Lay out the lines of the items below as a JSON list of strings, one string per line, starting at the line that contains "Viewport: 1883px width, 960px" and ending at the line that contains "point(4,30)", with both of those lines included. Leave out any blank lines.

[Begin Task inputs]

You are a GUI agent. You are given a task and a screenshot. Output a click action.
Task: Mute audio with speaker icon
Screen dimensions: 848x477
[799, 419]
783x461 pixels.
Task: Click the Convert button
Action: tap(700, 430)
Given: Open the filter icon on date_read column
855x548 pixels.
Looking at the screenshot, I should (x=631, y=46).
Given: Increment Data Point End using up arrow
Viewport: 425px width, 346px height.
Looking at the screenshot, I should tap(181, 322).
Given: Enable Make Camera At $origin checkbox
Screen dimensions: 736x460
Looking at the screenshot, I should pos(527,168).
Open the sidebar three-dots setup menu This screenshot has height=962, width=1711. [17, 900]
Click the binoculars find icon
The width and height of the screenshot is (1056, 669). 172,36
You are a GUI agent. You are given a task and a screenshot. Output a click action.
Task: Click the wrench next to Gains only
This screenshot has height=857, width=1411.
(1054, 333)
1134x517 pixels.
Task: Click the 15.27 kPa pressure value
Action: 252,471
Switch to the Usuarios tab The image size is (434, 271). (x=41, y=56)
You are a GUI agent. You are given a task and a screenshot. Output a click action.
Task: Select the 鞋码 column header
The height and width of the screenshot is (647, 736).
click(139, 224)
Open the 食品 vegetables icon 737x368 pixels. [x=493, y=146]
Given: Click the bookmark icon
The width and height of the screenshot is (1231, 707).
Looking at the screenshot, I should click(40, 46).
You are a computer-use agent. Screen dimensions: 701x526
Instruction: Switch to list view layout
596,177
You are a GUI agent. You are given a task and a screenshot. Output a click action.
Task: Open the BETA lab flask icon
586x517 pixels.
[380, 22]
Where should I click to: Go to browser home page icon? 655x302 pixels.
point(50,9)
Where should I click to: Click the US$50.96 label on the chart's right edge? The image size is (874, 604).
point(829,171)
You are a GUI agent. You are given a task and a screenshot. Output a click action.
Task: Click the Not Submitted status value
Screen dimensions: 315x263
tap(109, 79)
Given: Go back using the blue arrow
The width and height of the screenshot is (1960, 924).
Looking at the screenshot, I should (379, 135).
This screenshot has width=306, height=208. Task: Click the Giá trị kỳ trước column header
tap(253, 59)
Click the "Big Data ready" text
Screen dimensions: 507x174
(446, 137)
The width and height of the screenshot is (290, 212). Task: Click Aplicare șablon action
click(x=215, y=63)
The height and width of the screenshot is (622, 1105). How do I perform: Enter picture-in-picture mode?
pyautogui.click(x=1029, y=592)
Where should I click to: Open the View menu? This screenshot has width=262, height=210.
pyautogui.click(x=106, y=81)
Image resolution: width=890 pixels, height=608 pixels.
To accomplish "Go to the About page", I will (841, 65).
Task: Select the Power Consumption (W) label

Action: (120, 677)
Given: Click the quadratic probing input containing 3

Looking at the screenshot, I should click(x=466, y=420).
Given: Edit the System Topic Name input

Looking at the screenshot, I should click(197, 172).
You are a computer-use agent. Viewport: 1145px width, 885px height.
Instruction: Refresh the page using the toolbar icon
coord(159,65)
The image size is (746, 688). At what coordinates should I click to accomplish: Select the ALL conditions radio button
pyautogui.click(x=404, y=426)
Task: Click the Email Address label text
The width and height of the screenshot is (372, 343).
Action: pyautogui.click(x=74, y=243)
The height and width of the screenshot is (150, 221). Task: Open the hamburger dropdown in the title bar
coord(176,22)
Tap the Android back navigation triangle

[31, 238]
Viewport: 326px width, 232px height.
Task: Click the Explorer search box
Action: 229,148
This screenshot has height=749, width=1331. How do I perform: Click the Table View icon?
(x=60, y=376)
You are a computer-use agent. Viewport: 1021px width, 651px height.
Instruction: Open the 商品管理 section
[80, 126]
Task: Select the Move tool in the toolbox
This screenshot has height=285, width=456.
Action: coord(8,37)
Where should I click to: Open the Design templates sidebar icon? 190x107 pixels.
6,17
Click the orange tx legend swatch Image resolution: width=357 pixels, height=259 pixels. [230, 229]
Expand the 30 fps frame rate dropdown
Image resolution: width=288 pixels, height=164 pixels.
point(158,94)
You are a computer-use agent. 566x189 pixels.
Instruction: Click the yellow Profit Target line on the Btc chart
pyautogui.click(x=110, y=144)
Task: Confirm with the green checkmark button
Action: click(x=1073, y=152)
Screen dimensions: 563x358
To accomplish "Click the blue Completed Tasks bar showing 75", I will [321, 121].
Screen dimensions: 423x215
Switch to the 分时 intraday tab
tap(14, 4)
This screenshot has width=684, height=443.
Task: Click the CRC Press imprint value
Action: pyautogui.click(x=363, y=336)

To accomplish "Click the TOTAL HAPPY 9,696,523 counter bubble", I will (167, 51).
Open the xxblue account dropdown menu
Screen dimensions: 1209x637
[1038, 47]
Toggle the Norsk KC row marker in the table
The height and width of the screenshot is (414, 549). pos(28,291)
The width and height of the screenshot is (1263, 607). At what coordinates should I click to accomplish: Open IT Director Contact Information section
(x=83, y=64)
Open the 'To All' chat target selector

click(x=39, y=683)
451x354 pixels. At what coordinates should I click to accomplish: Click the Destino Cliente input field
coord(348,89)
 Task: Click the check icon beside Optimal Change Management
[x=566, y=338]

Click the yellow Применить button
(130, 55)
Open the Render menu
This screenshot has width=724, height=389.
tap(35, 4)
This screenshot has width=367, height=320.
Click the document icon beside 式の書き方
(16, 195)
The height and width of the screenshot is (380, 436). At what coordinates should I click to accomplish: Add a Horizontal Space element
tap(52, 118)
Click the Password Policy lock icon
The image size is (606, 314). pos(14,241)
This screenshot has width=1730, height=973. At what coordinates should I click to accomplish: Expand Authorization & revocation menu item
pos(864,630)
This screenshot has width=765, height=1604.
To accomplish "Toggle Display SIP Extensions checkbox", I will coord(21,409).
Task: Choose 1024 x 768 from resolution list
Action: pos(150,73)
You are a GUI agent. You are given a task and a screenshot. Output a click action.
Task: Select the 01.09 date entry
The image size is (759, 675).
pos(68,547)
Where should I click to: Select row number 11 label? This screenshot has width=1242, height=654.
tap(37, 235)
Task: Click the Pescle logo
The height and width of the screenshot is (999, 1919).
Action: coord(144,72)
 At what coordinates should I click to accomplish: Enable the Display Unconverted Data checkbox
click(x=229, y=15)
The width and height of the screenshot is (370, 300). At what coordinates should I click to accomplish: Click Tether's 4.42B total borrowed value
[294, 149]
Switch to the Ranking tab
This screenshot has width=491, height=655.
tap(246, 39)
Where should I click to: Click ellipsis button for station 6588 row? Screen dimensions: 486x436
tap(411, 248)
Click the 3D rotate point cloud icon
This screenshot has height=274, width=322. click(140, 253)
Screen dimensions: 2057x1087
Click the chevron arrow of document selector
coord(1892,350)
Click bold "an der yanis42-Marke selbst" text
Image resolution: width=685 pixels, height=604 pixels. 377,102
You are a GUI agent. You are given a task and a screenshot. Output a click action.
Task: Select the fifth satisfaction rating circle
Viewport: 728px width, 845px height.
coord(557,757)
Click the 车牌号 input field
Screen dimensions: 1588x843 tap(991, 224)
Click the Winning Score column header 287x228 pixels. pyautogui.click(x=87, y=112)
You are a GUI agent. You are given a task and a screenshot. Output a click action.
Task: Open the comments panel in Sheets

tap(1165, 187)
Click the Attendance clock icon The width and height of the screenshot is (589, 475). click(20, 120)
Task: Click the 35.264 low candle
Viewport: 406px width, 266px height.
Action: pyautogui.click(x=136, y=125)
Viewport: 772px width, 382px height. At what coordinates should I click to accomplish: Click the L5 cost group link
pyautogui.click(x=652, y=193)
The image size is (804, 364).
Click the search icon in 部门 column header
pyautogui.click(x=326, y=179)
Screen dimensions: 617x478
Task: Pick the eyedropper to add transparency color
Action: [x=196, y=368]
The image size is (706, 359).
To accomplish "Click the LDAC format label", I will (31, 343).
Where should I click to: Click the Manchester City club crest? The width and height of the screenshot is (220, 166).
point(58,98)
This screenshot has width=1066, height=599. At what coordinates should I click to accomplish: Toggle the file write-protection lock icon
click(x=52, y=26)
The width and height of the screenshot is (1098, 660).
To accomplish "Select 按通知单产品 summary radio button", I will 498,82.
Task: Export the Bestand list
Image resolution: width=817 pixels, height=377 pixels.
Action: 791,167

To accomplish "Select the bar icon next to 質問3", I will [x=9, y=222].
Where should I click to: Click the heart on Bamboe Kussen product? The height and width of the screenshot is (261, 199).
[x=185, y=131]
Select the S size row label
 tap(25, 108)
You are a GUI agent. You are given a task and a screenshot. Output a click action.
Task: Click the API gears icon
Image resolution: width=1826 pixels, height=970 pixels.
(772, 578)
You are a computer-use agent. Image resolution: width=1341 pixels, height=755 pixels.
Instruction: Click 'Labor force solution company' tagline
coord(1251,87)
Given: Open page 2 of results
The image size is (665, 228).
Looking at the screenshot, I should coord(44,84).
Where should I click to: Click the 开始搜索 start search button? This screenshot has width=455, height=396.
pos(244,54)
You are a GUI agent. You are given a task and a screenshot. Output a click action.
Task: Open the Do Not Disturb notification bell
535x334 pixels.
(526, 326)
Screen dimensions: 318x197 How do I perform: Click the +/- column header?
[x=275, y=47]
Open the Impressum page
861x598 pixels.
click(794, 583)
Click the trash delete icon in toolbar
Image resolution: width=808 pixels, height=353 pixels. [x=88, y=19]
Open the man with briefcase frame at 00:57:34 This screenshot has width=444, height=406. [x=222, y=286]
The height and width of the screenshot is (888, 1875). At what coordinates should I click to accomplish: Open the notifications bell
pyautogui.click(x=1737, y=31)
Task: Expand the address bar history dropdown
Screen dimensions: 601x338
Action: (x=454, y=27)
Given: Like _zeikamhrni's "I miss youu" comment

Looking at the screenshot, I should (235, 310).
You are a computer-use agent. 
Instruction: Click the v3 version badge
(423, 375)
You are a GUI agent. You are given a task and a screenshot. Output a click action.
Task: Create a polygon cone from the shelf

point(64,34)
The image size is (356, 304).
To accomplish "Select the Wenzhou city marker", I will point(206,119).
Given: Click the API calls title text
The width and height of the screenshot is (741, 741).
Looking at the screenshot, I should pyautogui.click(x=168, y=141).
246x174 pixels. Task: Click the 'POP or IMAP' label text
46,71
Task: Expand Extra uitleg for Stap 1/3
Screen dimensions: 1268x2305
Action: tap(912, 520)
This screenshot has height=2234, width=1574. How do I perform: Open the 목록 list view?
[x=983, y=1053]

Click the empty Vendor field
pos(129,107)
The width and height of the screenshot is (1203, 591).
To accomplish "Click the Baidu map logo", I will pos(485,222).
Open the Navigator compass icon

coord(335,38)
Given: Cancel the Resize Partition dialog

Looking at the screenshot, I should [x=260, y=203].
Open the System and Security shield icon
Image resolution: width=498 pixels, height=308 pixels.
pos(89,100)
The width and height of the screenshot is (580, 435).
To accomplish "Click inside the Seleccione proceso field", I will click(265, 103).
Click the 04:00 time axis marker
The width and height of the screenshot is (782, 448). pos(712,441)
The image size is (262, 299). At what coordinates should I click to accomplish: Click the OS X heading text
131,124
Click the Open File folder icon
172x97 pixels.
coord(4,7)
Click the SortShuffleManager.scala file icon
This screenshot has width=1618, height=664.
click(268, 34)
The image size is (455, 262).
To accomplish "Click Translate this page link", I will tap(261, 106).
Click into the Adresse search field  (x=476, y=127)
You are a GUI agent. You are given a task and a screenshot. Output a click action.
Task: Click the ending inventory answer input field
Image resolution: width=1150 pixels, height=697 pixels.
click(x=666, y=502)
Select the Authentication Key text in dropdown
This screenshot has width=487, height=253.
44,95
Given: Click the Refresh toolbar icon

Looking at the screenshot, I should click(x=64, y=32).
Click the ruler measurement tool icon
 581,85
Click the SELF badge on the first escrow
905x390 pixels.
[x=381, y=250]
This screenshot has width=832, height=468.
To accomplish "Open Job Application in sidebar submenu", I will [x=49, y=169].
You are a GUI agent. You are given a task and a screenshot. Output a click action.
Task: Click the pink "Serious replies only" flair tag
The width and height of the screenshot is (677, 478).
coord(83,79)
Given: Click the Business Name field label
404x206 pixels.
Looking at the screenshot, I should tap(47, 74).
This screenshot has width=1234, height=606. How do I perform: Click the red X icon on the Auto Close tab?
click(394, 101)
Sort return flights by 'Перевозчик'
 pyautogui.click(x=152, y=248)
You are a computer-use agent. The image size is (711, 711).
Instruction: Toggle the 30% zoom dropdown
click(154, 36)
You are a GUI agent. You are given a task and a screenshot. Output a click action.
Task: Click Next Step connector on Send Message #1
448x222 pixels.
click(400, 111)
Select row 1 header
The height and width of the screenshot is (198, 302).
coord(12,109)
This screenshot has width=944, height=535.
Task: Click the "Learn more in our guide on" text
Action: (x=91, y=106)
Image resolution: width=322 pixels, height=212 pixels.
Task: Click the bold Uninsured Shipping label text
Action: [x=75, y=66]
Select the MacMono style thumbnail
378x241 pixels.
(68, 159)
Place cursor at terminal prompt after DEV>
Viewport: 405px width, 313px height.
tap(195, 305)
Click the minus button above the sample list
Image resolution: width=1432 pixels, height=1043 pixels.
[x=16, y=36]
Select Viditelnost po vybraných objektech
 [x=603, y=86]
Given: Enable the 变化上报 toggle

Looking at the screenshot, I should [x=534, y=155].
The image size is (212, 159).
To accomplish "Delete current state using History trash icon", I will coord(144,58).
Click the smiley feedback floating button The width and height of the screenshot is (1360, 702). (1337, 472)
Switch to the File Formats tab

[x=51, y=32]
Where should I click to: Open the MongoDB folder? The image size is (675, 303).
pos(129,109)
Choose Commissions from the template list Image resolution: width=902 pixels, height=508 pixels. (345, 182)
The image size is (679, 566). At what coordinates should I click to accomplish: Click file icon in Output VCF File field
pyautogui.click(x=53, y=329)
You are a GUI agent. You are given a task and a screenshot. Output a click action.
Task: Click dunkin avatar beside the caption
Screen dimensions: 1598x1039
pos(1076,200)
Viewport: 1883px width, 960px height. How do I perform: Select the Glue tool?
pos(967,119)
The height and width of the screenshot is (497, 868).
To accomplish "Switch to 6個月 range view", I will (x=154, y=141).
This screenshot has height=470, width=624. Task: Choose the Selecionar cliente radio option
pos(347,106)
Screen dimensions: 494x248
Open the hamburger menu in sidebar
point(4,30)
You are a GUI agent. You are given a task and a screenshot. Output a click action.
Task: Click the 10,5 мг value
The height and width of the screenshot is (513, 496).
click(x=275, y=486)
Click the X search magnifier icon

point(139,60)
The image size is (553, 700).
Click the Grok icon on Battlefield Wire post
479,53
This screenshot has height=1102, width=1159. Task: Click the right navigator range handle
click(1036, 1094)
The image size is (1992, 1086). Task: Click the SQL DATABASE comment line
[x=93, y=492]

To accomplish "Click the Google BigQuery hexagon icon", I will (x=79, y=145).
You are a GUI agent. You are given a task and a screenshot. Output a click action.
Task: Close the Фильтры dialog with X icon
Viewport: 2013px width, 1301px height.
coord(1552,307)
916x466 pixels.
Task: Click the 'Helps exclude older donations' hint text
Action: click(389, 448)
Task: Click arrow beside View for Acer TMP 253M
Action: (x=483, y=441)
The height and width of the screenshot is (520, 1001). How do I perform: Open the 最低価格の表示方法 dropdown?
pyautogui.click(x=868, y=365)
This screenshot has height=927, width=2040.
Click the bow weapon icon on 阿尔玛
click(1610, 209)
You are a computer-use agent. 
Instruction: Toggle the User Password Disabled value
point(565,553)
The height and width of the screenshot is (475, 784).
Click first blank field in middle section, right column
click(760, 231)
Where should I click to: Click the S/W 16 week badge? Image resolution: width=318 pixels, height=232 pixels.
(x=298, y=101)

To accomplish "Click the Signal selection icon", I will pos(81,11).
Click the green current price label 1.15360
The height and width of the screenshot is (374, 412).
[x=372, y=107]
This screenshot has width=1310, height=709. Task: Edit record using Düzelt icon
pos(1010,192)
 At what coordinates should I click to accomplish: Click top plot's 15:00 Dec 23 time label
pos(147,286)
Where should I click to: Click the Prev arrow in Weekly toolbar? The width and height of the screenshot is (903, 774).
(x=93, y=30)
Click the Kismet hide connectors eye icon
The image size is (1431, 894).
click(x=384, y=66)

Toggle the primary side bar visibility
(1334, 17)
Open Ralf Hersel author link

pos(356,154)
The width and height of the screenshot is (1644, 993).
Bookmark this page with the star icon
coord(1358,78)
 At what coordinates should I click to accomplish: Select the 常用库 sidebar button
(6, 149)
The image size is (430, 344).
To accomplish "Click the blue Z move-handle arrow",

[End Task inputs]

• **Result of this task**
[
  "Viewport: 1883px width, 960px height. How do I perform: Select the Glue tool?",
  "pos(967,119)",
  "The height and width of the screenshot is (497, 868).",
  "To accomplish \"Switch to 6個月 range view\", I will (x=154, y=141).",
  "This screenshot has height=470, width=624. Task: Choose the Selecionar cliente radio option",
  "pos(347,106)",
  "Screen dimensions: 494x248",
  "Open the hamburger menu in sidebar",
  "point(4,30)"
]